Source records
────────────────

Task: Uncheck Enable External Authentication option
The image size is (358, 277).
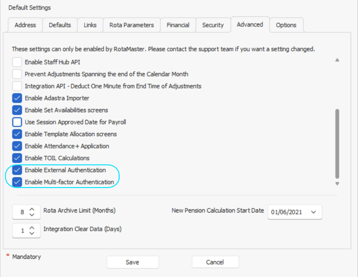Action: pos(17,170)
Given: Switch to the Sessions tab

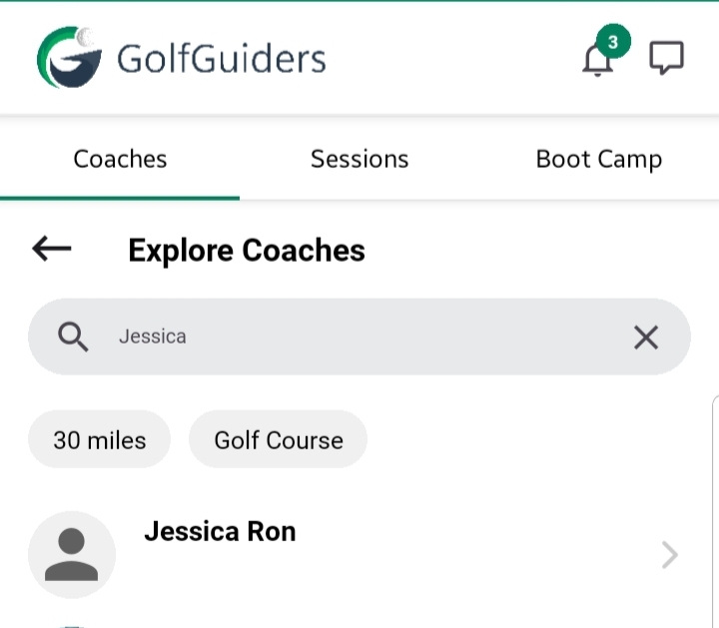Looking at the screenshot, I should (x=360, y=159).
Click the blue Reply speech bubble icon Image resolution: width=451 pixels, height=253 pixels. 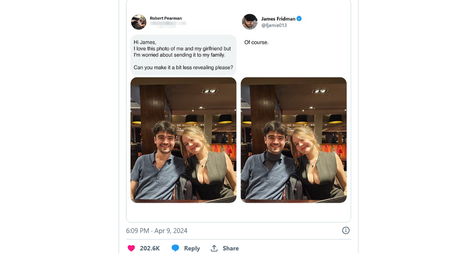point(175,248)
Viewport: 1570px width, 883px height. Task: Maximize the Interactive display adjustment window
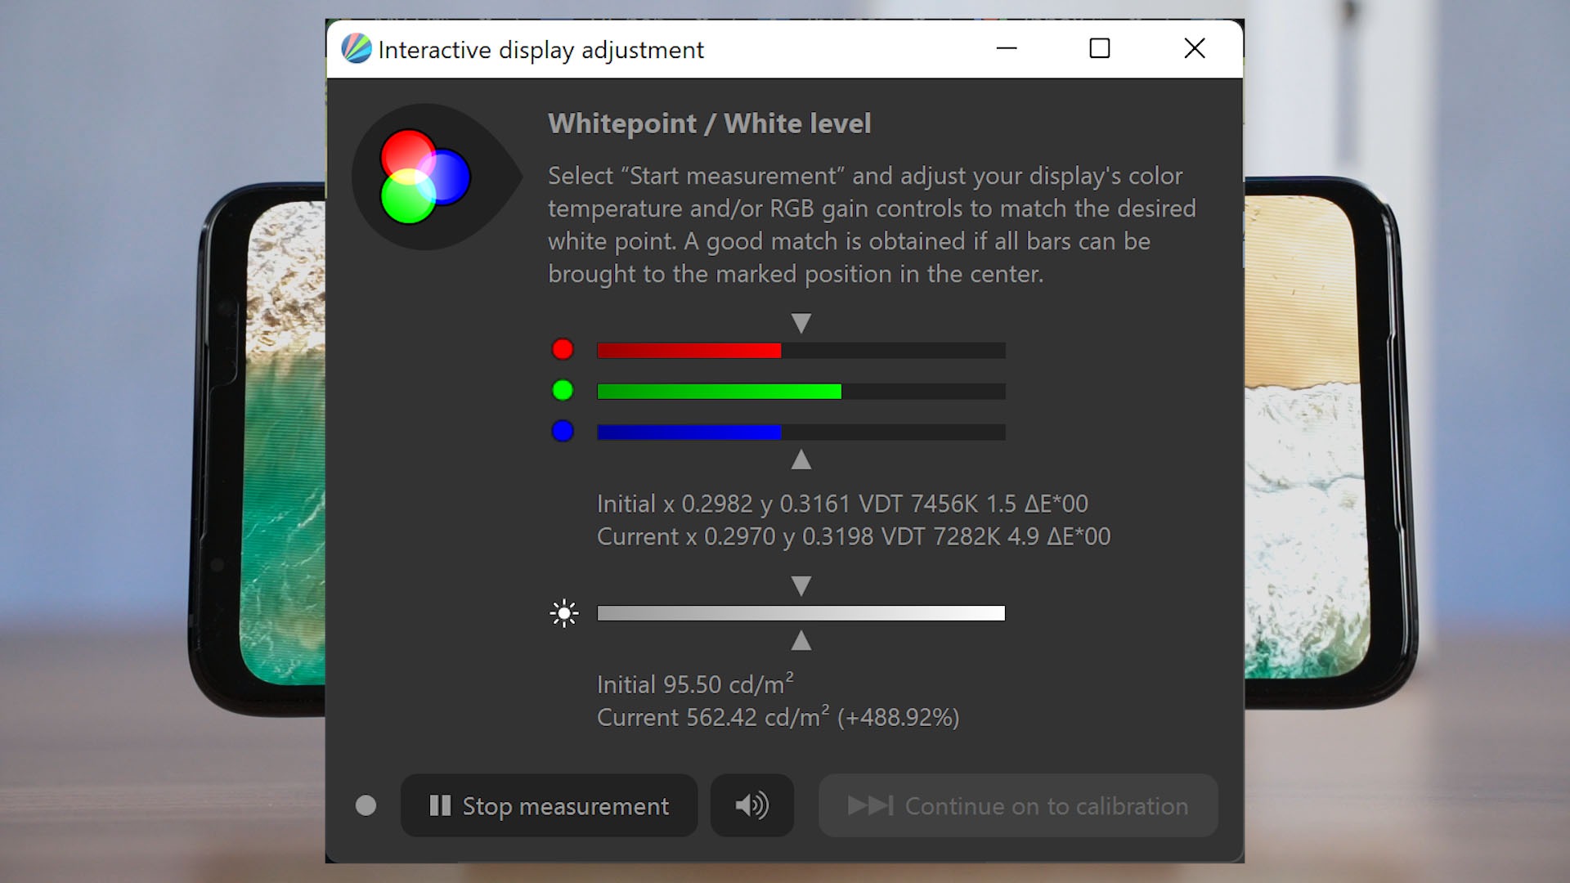tap(1100, 49)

────────────────

> Your goal: Retype precisely, and only, the lines from the one holding "Viewport: 1570px width, 883px" through the final line of the data above, with the pictures omitted.

> Output of the exercise:
Viewport: 1570px width, 883px height. Task: Maximize the Interactive display adjustment window
tap(1100, 49)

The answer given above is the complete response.